Circulating lipidomic alterations in obese and non-obese subjects with non-alcoholic fatty liver disease
Youngae Jung, Min Kyung Lee and Won Kim contributed equally to this work as co-first authors.
The complete list of authors' affiliation are listed in Appendix 1.
The Handling Editor for this article was Professor Gideon Hirschfield, and it was accepted for publication after full peer-review.
Funding information
G-S. Hwang was supported by the Korea Basic Science Institute (C060200) and National Research Foundation of Korea (NRF) grant funded by the Korean Government (NRF-2017M3A9C4065961 and NRF-2017M3A9D5A01052449). W. Kim was supported by a National Research Foundation of Korea (NRF) grant funded by the Korean Government (MEST; 2016R1D1A1B04934590) and the Korea Health Technology R&D Project through the Korea Health Industry Development Institute (KHIDI) funded by the Ministry of Health & Welfare, Republic of Korea (H I17C0912). The funding organisation played no role in the design and conduct of the study; in the collection, management, analysis and interpretation of data; or in the preparation, review or approval of the manuscript.
Summary
Background
Non-alcoholic fatty liver disease (NAFLD) affects obese and non-obese individuals. However, mechanisms underlying non-obese non-alcoholic steatohepatitis (NASH) remain unclear.
Aims
To attempt to identify metabolic perturbations associated with non-obese and obese NAFLD using a lipidomics approach.
Methods
A cross-sectional analysis of 361 subjects with biopsy-proven NAFLD (157 NAFL and 138 NASH) and healthy controls (n = 66) was performed. Individuals were categorised as obese or non-obese based on the Asian cut-off for body mass index. Circulating lipidomic profiling of sera was performed based on the histological severity of NAFLD. Circulating lipidomic alterations were validated with an independent validation set (154 NAFLD subjects [93 NAFL and 61 NASH] and 21 healthy controls).
Results
Saturated sphingomyelin (SM) species were significantly associated with visceral adiposity in non-obese NAFLD (SM d38:0; P < 0.001) but not in obese NAFLD. Additionally, SM levels were significantly associated with systemic and adipose tissue insulin resistance (SM d38:0; P = 0.002 and <0.001, respectively). Five potential lipid metabolites for non-obese subjects and seven potential lipids for obese subjects were selected to predict NAFLD and NASH. These lipid combinations showed good diagnostic performance for non-obese (area under the curve [AUC] for NAFLD/NASH = 0.916/0.813) and obese (AUC for NAFLD/NASH = 0.967/0.812) subjects.

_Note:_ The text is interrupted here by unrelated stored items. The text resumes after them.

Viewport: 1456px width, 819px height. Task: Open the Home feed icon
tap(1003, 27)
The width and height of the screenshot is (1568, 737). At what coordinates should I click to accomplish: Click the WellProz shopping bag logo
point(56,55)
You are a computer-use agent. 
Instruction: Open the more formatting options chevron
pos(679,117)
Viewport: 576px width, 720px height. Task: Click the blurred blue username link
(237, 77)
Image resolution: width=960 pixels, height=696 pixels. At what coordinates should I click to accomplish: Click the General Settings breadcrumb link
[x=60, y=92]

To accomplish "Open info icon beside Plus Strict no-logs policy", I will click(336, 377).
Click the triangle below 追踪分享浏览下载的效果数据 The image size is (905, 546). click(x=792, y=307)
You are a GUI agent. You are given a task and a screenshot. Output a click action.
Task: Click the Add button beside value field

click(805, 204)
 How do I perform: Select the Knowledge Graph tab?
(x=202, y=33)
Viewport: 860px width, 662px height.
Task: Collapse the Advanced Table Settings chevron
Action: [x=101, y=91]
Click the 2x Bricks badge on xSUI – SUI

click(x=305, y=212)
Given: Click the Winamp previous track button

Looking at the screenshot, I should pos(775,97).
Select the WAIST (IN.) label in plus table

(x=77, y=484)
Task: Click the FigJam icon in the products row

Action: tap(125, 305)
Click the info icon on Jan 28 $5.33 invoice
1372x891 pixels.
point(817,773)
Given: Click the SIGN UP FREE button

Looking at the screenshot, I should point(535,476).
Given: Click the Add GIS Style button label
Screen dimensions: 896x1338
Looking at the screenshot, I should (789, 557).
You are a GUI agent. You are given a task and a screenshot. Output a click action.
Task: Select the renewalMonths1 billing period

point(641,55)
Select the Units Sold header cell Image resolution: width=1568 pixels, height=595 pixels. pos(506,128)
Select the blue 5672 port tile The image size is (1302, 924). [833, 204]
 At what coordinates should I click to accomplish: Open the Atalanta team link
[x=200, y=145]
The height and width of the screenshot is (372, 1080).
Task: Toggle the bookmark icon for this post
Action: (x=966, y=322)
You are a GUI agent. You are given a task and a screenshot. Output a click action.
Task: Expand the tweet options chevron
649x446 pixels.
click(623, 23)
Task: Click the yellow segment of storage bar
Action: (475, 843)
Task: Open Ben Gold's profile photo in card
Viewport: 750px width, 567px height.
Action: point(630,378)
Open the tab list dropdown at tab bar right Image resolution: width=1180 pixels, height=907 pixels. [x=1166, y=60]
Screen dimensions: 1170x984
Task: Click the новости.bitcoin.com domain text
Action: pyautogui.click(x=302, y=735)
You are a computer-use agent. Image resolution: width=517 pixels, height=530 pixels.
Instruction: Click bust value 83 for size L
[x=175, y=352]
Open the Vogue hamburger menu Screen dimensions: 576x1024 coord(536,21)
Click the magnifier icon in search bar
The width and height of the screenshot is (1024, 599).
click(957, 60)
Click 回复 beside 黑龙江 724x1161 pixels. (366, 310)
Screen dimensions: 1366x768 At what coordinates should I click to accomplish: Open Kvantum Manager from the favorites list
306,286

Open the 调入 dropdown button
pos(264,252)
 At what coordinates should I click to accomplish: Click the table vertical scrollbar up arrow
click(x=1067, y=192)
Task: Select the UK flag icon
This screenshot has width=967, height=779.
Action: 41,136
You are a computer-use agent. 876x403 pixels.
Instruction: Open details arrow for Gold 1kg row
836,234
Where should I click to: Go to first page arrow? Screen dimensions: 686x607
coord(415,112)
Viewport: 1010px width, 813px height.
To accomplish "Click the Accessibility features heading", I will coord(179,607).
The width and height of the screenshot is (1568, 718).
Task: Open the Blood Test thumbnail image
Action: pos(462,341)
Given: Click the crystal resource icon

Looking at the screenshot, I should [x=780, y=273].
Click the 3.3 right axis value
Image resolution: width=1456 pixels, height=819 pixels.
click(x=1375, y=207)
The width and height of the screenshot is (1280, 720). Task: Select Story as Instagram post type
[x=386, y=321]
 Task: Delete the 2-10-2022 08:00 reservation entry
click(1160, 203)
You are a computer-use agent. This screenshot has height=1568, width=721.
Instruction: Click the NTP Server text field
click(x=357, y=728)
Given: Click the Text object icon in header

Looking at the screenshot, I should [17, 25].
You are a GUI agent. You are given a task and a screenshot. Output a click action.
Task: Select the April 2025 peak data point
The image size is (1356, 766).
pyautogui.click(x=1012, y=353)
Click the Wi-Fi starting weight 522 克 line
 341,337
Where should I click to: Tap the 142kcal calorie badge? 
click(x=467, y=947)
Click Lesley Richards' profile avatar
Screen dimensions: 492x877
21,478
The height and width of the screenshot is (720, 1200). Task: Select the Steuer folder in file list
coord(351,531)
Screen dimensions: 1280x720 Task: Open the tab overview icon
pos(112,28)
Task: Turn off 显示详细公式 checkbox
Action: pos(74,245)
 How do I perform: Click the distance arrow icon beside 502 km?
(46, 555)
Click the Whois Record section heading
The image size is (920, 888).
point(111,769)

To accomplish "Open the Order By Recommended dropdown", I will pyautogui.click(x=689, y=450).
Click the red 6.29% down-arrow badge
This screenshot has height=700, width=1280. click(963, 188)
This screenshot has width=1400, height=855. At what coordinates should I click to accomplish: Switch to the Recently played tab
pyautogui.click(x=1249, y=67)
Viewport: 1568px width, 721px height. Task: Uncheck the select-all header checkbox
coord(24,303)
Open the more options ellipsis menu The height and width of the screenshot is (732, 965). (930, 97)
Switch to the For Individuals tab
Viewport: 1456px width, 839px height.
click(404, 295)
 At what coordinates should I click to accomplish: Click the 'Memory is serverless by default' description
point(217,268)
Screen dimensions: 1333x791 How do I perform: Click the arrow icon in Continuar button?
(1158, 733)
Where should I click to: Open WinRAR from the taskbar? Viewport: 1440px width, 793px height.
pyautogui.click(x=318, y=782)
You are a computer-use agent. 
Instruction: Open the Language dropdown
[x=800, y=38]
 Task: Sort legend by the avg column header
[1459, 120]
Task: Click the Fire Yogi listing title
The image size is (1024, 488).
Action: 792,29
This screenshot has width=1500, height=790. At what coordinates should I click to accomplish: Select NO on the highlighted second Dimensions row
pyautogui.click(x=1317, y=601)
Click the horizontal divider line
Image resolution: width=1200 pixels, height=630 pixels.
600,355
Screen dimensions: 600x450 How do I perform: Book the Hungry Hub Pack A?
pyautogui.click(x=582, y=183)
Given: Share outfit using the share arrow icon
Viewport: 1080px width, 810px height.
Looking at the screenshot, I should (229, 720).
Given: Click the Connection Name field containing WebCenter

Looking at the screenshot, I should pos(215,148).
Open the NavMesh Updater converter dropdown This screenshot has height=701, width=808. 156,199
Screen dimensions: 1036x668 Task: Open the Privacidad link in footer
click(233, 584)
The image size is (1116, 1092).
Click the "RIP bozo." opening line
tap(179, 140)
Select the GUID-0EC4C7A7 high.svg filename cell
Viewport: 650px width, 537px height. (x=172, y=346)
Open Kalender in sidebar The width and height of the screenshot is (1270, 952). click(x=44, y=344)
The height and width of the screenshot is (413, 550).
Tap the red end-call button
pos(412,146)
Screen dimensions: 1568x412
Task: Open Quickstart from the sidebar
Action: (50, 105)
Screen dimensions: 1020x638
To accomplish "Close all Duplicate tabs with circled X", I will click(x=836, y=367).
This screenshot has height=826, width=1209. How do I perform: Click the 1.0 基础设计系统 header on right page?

Moreover, distinctly altered patterns of diacylglycerol (DAG), triacylglycerol (TAG) and SM levels were confirmed in the validation set depending on the histological severity of NAFLD.
Conclusion
Non-obese and obese NAFLD subjects exhibit unique circulating lipidomic signatures, including DAGs, TAGs and SMs. These lipid combinations may be useful biomarkers for non-obese and obese NAFLD patients.
Open Research
DATA AVAILABILITY STATEMENT
The data that support the findings of this study are available from the corresponding author upon reasonable request.